Tuesday, December 02, 2008

Those Obnoxious Nazis

The "Third Reich Decadent Coffee Shop," a Nazi parody as offensive to some as Hogan's Heroes, is from a ridiculous Japanese anime called Urusei Yatsura: Beautiful Dreamer that turns out to be "deep" — maybe about ankle deep, but deep nevertheless. Not much actual Nazi stuff, more like a Ferris Buehler-style tweak of high school administrators' noses. Danke schoen, Mr. Rooney.

As an oblique reference to Japanese nationalism, the 30 seconds or so of Nazi swastikas may be of passing interest to social historians. Hayao Miyazaki has a similar, sentimental attachment to the pretty towns and countrysides of Japan's old Axis allies, e.g., in Kiki's Flying Delivery Service, Porco Rosso, and Howl's Moving Castle, the two latter films exploring the auteur's unsympathetic take on the madness of war.

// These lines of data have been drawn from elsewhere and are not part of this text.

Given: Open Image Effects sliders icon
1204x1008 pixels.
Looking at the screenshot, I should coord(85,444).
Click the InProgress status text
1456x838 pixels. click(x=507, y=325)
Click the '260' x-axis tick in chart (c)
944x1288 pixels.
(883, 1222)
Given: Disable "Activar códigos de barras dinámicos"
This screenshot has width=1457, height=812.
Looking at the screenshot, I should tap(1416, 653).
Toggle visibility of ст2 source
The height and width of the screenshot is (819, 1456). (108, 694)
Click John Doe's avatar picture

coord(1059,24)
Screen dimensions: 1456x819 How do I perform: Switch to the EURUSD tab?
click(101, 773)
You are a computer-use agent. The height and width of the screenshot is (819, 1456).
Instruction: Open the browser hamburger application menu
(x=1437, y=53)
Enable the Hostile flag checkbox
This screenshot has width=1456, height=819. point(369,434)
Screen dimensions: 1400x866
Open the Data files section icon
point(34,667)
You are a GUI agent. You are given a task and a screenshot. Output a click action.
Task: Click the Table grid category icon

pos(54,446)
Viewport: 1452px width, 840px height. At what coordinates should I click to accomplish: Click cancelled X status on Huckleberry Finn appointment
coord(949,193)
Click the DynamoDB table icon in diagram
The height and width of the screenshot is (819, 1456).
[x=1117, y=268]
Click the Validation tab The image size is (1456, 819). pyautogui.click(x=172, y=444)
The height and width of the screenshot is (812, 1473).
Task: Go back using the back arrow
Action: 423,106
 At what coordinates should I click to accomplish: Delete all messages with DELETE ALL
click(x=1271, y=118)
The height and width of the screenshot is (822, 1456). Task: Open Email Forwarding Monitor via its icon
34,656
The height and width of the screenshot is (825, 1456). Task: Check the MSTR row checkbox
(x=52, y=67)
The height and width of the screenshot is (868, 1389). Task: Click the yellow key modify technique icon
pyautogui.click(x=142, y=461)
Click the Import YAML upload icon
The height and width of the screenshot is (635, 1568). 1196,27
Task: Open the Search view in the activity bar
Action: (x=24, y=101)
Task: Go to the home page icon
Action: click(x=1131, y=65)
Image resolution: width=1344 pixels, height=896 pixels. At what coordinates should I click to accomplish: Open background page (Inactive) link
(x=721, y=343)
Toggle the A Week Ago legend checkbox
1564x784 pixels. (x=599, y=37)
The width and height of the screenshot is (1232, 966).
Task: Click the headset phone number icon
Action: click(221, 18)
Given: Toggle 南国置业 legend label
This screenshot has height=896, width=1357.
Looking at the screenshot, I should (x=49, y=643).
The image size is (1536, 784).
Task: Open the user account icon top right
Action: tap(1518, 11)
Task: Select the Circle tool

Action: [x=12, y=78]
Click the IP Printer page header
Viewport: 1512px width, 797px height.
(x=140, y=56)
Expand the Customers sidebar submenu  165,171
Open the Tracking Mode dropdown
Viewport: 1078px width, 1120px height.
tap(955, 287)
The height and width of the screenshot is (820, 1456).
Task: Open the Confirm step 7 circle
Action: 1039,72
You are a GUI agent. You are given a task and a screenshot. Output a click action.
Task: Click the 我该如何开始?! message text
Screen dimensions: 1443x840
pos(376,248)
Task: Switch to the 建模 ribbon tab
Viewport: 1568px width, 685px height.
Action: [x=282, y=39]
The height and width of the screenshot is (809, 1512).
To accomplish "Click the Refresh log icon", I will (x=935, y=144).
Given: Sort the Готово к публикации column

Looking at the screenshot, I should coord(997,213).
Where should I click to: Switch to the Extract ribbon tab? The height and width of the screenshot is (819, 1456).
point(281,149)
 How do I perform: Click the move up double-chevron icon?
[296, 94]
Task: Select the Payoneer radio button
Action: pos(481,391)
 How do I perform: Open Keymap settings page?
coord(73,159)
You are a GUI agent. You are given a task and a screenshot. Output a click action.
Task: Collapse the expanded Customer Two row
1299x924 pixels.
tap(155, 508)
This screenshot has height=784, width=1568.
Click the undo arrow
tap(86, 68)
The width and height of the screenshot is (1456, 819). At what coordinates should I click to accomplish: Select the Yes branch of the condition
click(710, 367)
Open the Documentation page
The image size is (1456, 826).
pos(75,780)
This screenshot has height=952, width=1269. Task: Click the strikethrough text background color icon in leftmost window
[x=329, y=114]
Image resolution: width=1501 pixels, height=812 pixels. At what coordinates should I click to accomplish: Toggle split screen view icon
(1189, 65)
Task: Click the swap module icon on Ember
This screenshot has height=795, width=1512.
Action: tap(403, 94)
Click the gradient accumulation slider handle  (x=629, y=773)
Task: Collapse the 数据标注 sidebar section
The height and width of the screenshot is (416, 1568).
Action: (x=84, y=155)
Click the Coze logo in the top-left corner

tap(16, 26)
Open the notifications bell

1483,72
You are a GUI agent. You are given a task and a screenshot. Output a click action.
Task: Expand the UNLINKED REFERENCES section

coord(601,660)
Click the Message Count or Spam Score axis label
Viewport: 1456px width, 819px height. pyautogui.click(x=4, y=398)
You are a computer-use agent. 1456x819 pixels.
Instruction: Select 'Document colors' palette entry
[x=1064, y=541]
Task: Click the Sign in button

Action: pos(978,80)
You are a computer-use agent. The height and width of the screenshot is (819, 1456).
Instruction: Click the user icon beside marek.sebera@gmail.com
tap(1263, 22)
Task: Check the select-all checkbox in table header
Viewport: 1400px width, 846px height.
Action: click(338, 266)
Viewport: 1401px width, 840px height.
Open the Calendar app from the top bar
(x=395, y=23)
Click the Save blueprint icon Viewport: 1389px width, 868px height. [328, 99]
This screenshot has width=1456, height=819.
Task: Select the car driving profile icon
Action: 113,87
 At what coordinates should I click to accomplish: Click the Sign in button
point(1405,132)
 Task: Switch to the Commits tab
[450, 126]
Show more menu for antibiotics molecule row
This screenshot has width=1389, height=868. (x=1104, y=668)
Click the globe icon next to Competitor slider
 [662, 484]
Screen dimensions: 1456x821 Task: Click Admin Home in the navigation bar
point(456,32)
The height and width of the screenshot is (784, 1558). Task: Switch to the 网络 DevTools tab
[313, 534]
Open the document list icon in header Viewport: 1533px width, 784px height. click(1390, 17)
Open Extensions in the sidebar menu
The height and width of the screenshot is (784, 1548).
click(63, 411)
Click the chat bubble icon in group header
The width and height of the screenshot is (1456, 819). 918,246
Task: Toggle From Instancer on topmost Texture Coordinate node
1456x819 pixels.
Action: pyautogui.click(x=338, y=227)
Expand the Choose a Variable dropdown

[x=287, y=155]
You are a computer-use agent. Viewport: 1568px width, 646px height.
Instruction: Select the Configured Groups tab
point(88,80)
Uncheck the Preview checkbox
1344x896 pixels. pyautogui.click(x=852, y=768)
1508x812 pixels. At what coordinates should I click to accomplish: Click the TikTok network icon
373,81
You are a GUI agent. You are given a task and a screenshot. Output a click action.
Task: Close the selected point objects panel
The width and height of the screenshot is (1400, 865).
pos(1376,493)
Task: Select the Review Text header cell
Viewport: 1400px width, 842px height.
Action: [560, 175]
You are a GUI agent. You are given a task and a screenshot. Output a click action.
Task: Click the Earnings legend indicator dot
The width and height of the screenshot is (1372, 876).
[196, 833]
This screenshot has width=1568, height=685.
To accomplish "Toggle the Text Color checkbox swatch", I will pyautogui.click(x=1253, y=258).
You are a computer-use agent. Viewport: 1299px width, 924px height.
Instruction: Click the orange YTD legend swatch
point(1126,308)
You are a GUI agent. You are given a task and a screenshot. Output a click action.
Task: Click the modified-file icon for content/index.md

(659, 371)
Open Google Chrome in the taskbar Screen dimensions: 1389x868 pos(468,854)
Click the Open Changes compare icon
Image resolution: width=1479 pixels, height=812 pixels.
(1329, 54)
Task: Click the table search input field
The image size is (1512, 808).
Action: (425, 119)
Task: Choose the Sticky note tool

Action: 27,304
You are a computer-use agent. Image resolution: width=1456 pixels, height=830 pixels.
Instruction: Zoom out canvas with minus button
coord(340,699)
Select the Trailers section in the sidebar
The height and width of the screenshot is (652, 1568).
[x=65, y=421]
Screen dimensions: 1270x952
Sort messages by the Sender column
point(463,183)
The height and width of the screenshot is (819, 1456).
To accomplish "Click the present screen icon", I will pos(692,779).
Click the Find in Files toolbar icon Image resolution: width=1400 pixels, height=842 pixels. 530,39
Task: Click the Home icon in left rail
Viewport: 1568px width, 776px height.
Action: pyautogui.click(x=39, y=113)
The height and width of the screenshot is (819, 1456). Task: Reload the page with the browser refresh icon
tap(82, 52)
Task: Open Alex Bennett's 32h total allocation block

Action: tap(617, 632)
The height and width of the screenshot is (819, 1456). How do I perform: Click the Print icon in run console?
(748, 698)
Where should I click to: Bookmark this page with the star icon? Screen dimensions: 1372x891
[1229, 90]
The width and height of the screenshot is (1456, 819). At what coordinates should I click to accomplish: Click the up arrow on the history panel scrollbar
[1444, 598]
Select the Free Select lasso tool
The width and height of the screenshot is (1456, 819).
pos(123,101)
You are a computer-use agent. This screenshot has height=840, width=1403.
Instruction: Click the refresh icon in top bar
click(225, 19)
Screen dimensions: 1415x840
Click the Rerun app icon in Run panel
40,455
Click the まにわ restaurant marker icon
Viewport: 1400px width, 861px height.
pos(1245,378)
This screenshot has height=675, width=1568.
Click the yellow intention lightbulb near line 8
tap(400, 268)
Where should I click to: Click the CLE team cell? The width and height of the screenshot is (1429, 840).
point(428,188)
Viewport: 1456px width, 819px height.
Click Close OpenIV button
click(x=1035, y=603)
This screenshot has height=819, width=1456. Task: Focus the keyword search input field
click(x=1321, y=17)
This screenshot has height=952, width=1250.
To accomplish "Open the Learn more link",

Anime tends to emphasize those personal and national failures that lead to apocalyptic urban destruction, as in Akira — more introspection, less retrospection — so genocide is not remarkably absent from a discussion no one entertains anyway.

Not to change the subject, but this leads me to wonder whether, in the decades preceding television and radio, "The Lost Art of Conversation" was actually a spectator sport for most of the gentry (meaning all children and nearly all women, plus en masse the modestly uninformed males of the species), as it appears to be in The Importance of Being Earnest (2002).